#### Saved entries:
################
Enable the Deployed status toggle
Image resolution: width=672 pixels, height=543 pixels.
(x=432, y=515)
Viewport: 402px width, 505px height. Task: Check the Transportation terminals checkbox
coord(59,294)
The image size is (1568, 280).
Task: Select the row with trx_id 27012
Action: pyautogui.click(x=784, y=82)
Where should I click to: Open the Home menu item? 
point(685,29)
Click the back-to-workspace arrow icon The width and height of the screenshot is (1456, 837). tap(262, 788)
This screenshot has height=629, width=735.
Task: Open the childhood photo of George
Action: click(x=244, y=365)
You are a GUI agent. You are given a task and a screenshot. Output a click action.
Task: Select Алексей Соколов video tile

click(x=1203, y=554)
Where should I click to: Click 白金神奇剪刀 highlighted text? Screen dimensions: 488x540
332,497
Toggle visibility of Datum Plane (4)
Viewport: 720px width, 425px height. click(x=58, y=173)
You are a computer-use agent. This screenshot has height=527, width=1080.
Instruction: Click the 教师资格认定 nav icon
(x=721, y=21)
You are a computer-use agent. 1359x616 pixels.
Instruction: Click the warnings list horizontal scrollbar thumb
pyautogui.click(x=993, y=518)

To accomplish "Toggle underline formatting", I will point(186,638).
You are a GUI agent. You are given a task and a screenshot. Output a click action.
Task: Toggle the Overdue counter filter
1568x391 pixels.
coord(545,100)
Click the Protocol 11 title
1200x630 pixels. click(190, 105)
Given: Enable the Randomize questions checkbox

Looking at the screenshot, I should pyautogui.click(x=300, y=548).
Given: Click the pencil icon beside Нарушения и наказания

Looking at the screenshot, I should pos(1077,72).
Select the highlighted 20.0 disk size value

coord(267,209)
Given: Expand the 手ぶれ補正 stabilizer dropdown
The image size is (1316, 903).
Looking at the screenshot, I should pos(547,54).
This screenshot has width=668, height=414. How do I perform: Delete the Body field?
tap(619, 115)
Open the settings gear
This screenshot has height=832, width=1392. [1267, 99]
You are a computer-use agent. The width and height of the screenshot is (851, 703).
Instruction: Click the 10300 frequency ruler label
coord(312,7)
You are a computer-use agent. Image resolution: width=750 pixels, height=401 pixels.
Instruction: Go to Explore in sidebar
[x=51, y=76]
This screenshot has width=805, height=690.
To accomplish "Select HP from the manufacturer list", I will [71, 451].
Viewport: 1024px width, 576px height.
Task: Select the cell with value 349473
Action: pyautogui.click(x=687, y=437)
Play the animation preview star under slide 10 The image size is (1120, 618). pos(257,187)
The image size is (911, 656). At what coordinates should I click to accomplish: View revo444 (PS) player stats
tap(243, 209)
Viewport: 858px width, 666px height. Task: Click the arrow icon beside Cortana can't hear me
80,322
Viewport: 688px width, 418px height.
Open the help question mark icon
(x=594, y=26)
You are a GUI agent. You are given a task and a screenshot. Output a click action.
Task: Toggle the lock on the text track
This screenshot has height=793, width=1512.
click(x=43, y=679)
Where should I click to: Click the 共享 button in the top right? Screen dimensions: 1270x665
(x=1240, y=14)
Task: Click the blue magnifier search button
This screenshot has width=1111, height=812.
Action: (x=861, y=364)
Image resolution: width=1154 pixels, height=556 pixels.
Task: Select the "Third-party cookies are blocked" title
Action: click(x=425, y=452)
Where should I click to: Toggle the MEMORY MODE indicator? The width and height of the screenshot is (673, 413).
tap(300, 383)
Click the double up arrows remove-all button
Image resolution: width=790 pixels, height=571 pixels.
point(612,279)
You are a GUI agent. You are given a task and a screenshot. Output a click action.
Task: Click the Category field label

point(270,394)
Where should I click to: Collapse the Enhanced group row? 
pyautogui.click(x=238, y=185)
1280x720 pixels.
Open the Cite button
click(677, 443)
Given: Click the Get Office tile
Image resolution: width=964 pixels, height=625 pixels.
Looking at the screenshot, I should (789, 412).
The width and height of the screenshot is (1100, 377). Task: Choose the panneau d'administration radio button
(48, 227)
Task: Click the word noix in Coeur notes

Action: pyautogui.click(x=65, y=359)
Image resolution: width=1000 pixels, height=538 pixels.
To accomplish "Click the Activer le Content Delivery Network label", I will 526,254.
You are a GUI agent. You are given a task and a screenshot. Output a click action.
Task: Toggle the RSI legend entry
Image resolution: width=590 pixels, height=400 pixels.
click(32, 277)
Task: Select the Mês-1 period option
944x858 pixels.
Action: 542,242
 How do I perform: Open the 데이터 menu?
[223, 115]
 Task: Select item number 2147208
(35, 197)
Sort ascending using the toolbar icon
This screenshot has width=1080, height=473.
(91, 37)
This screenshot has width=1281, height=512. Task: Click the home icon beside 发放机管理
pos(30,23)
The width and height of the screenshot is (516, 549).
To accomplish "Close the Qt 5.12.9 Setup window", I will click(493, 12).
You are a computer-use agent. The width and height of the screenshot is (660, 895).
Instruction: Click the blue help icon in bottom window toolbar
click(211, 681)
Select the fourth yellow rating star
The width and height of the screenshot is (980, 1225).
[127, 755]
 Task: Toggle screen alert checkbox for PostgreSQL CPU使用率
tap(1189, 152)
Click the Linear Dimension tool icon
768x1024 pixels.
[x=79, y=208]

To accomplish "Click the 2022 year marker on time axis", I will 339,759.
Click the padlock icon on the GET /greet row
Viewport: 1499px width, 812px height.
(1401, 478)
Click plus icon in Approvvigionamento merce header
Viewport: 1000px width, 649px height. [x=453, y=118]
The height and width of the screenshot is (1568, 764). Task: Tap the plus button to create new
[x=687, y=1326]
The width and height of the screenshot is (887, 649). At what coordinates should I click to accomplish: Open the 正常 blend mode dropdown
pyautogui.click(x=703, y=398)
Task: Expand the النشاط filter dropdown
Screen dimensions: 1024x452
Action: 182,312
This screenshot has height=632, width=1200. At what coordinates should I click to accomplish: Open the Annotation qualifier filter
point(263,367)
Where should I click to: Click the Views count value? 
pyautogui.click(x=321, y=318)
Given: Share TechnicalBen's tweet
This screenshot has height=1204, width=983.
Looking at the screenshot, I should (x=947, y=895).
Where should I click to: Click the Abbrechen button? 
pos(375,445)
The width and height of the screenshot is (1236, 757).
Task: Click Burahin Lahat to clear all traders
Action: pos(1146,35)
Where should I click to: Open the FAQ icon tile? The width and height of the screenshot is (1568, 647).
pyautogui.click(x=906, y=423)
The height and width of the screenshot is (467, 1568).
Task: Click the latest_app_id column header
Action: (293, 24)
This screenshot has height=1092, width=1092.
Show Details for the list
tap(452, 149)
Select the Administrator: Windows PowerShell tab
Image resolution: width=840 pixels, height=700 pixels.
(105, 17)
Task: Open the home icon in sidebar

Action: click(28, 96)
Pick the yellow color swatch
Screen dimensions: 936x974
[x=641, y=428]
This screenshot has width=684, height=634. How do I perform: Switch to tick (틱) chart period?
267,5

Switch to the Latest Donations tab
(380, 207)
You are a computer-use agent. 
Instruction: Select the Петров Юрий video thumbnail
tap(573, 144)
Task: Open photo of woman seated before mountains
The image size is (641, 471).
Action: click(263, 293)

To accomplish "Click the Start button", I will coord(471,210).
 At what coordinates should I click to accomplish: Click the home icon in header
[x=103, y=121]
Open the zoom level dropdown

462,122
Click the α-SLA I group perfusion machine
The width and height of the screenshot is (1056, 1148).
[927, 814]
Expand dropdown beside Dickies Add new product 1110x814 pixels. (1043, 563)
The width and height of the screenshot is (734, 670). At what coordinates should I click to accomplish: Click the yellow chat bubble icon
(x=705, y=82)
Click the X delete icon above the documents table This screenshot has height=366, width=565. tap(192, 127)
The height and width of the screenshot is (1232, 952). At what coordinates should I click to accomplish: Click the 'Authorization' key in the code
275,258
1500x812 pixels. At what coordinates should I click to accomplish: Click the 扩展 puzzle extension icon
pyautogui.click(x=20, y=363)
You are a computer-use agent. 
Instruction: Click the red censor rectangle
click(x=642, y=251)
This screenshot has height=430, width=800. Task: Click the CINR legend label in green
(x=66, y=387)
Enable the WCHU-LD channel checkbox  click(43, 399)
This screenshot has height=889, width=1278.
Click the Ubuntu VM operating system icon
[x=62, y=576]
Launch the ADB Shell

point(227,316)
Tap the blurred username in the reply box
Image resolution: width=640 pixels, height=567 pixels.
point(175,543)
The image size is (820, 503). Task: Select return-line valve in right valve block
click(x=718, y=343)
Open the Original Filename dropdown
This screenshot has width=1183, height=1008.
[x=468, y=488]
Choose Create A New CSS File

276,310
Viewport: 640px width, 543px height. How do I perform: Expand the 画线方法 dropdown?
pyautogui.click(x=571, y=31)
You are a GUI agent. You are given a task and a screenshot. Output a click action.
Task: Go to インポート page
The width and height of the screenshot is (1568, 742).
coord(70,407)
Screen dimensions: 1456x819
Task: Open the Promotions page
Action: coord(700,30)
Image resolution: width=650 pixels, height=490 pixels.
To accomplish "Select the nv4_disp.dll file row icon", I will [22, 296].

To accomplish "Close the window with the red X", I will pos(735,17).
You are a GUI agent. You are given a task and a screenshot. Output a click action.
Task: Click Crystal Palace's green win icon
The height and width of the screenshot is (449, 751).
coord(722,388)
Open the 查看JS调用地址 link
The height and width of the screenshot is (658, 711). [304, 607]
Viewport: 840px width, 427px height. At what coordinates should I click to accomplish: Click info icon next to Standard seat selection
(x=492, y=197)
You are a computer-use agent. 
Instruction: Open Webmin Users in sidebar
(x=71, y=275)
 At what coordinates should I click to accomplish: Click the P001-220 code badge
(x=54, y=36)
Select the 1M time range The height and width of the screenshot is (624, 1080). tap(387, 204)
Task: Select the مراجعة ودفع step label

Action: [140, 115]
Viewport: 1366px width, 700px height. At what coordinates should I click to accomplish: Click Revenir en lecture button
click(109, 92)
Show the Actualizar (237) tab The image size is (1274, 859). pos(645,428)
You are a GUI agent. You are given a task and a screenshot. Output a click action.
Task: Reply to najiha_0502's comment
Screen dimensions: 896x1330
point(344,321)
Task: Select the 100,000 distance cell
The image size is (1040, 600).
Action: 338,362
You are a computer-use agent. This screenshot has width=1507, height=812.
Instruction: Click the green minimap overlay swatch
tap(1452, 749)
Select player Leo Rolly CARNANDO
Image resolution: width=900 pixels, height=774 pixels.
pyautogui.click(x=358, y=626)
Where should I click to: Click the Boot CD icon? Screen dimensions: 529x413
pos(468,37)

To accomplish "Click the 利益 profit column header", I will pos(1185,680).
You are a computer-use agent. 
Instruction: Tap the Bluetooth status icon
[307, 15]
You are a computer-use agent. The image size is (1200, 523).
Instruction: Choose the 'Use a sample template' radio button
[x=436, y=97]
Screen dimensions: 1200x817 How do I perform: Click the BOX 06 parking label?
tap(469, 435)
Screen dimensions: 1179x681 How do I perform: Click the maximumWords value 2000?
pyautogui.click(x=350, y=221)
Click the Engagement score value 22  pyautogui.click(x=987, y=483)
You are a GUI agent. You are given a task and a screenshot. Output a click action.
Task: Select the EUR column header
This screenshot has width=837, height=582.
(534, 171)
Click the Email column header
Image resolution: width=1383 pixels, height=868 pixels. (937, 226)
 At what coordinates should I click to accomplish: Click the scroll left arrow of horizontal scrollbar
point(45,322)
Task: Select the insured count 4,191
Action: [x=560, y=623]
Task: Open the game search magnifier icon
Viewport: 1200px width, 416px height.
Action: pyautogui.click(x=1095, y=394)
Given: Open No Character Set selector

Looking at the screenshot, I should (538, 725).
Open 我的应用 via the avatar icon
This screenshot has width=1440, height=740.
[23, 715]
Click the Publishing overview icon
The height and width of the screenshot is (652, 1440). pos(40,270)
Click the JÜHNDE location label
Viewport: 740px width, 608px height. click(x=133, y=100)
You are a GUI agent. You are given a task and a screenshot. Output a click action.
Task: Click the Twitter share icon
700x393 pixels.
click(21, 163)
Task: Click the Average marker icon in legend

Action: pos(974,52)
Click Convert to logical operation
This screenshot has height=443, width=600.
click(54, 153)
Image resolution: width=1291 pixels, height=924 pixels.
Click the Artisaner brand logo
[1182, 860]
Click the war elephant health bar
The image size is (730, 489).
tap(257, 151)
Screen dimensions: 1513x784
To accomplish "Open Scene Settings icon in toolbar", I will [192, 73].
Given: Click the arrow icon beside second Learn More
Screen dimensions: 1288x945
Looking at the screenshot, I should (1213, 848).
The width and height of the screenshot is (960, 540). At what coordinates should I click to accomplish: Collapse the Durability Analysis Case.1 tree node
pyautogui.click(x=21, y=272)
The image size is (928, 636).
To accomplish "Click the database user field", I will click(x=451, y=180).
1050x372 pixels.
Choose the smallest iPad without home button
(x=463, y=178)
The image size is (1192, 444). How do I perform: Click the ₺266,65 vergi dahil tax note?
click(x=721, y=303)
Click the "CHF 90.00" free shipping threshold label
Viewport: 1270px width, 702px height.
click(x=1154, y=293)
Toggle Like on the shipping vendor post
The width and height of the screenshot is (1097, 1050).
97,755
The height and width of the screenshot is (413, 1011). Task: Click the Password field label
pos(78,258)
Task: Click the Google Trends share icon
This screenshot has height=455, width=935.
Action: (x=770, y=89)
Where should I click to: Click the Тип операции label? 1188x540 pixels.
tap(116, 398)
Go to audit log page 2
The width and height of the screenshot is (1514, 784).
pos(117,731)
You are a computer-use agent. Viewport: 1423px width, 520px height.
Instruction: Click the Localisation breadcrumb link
################
#### Your assignment:
Please tally the lines of the data in which the string "Close" appears and write only the total.

#### Answer space:
2